▶ [Instruction]:
Extract the lines below without alteration, covering the stretch from the first line through the line that contains "pos(84,218)".

··· Record list ···

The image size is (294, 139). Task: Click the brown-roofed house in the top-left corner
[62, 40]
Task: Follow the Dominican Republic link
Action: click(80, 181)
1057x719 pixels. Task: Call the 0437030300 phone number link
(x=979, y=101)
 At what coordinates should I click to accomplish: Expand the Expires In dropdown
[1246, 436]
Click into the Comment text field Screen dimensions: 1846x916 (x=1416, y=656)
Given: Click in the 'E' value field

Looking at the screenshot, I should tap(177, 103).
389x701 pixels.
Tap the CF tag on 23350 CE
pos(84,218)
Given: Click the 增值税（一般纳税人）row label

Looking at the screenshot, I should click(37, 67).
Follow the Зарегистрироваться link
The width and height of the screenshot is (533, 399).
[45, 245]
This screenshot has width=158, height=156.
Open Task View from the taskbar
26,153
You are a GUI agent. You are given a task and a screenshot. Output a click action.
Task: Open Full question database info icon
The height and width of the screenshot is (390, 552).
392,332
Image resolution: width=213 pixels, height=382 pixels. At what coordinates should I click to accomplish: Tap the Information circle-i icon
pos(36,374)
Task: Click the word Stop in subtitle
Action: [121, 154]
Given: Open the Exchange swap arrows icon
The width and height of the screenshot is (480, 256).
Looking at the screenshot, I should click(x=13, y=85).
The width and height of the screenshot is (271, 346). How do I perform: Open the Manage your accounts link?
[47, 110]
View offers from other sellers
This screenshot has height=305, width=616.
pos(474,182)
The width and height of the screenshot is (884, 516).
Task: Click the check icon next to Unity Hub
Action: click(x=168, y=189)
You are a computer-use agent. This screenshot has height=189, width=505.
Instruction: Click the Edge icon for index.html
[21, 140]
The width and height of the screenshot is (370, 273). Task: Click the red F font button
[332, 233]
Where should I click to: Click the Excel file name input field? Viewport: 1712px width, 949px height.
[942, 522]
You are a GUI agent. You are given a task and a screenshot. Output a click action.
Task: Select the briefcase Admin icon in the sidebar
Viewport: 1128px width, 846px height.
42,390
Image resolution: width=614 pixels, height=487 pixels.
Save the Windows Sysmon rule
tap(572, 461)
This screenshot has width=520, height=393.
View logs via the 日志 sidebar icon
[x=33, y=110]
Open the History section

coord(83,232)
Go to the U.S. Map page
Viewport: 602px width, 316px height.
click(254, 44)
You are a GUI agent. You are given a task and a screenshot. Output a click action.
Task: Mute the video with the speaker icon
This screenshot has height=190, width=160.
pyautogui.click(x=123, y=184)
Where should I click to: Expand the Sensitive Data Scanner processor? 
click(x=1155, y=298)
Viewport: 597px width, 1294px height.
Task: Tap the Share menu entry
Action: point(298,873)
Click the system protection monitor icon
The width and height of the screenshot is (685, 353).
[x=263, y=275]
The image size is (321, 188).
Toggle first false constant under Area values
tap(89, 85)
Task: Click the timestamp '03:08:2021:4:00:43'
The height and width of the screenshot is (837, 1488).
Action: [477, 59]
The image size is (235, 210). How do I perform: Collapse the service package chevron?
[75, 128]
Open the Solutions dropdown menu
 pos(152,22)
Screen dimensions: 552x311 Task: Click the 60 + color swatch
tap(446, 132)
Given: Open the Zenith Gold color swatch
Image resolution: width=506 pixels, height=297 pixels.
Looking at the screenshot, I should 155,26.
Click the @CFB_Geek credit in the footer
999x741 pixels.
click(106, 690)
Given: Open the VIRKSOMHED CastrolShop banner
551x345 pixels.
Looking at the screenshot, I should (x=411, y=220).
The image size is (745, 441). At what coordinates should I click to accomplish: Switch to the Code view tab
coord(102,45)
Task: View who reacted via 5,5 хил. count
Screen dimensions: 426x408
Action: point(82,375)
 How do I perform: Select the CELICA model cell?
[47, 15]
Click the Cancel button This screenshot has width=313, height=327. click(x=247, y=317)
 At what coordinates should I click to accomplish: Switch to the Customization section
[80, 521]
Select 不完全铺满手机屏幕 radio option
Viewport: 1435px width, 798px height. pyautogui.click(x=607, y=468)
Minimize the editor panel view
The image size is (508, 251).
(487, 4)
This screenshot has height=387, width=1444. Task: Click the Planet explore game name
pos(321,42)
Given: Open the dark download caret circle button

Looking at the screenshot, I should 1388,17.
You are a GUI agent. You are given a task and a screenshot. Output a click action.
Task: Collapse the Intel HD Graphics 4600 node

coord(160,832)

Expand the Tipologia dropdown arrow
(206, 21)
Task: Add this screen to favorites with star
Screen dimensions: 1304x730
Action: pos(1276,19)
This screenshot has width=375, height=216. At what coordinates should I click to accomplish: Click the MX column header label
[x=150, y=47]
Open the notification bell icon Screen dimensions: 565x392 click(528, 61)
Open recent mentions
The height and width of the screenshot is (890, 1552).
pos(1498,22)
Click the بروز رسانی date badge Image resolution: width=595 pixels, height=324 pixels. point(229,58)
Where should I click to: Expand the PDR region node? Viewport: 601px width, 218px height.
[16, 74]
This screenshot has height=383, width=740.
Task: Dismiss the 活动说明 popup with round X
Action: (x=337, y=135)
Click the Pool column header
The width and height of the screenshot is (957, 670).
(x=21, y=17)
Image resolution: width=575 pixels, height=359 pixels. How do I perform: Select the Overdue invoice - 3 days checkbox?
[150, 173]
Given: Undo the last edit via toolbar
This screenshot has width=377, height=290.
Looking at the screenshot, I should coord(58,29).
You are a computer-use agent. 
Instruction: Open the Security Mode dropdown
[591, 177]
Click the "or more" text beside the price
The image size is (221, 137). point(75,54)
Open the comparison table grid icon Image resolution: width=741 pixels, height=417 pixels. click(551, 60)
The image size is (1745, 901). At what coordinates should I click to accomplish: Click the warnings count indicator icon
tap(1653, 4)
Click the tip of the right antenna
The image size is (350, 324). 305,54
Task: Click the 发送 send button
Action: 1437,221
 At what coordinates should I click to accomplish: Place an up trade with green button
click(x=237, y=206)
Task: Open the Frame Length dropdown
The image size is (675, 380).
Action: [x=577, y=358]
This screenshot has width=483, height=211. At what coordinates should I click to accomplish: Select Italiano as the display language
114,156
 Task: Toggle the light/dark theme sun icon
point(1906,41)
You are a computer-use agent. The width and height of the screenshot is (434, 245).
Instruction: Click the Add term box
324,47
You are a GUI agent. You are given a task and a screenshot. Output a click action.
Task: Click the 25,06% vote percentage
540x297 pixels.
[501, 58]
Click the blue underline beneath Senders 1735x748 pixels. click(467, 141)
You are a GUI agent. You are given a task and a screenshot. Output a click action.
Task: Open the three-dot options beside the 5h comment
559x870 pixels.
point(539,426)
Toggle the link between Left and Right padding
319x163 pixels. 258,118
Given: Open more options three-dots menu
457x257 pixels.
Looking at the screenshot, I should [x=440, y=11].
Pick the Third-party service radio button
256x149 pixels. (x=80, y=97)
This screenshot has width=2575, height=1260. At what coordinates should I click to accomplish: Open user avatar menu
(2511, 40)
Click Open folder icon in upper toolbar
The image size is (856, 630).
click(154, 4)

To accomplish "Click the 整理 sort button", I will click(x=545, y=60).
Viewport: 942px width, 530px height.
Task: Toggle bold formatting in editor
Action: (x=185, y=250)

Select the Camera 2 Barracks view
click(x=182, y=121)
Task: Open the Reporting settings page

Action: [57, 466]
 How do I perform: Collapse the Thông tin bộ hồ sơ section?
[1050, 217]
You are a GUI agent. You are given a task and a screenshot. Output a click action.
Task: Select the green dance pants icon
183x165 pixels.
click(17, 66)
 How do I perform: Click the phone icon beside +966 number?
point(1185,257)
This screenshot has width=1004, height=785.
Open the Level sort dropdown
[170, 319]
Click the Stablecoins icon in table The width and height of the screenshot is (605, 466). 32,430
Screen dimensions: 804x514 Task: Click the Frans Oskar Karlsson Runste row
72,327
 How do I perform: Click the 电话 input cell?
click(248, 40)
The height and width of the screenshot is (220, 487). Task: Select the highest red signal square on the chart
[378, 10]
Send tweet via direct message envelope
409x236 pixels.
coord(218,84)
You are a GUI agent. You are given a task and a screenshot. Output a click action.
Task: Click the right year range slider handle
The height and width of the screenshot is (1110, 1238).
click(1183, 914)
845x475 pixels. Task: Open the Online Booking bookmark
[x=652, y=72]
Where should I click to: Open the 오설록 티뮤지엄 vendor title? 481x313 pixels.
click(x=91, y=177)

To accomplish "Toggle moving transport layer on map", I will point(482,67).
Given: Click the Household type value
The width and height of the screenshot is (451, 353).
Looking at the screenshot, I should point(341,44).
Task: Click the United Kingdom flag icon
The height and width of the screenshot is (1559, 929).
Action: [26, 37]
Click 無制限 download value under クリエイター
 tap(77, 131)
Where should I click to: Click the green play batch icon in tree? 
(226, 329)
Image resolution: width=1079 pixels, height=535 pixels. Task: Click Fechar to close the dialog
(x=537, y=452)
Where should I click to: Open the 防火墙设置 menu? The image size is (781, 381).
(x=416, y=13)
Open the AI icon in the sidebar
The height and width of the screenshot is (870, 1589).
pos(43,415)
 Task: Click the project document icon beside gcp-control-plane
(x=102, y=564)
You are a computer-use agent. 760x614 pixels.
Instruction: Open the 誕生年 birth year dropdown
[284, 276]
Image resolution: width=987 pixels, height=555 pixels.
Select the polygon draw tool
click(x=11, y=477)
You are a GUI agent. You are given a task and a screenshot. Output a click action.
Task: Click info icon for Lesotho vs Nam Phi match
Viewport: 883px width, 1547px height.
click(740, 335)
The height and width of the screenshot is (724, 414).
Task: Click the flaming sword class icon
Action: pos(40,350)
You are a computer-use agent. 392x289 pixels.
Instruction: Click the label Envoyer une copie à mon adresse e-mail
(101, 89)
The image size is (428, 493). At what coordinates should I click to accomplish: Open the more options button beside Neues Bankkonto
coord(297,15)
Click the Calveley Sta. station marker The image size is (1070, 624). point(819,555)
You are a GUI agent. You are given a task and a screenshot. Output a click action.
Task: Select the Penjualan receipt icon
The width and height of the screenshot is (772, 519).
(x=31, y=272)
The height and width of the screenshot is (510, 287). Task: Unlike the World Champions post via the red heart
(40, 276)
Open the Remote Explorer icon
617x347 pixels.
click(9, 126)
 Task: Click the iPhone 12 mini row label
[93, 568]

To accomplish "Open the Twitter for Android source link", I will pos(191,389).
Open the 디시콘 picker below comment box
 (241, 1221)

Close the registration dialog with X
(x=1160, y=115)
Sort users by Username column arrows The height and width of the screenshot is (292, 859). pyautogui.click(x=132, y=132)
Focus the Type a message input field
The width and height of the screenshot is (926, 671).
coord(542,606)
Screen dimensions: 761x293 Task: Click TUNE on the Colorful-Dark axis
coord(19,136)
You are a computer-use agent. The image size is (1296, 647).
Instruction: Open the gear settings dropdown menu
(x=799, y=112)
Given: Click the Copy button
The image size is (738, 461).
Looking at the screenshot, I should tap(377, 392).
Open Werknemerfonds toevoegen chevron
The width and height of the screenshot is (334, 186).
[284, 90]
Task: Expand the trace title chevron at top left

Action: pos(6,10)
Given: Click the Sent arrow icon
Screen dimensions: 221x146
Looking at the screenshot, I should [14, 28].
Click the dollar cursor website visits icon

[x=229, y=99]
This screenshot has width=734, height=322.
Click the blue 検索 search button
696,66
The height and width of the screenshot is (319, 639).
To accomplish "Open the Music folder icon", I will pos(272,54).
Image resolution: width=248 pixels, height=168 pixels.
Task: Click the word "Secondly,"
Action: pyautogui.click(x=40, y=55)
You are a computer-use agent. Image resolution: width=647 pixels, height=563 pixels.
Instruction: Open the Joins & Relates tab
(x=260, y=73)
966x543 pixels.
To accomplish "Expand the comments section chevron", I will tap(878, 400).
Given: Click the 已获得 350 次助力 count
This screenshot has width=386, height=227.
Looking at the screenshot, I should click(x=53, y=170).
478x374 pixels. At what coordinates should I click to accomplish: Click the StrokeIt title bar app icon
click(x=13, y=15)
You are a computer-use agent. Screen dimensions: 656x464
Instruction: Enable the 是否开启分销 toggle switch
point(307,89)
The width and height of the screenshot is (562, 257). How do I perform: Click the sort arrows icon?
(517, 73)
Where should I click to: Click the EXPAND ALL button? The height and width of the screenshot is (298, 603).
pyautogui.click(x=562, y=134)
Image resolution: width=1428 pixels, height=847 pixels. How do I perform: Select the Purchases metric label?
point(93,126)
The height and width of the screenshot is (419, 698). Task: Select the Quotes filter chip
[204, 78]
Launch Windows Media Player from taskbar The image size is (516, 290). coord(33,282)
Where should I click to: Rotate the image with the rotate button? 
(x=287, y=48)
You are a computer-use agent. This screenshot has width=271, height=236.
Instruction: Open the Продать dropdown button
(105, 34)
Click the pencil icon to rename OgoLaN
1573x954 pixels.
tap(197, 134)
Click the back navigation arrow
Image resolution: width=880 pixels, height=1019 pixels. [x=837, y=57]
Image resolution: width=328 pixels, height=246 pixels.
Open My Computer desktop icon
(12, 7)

···

▶ [Result]:
The image size is (294, 139). Task: Click the brown-roofed house in the top-left corner
[62, 40]
Task: Follow the Dominican Republic link
Action: click(80, 181)
1057x719 pixels. Task: Call the 0437030300 phone number link
(x=979, y=101)
 At what coordinates should I click to accomplish: Expand the Expires In dropdown
[1246, 436]
Click into the Comment text field Screen dimensions: 1846x916 (x=1416, y=656)
Given: Click in the 'E' value field

Looking at the screenshot, I should tap(177, 103).
389x701 pixels.
Tap the CF tag on 23350 CE
pos(84,218)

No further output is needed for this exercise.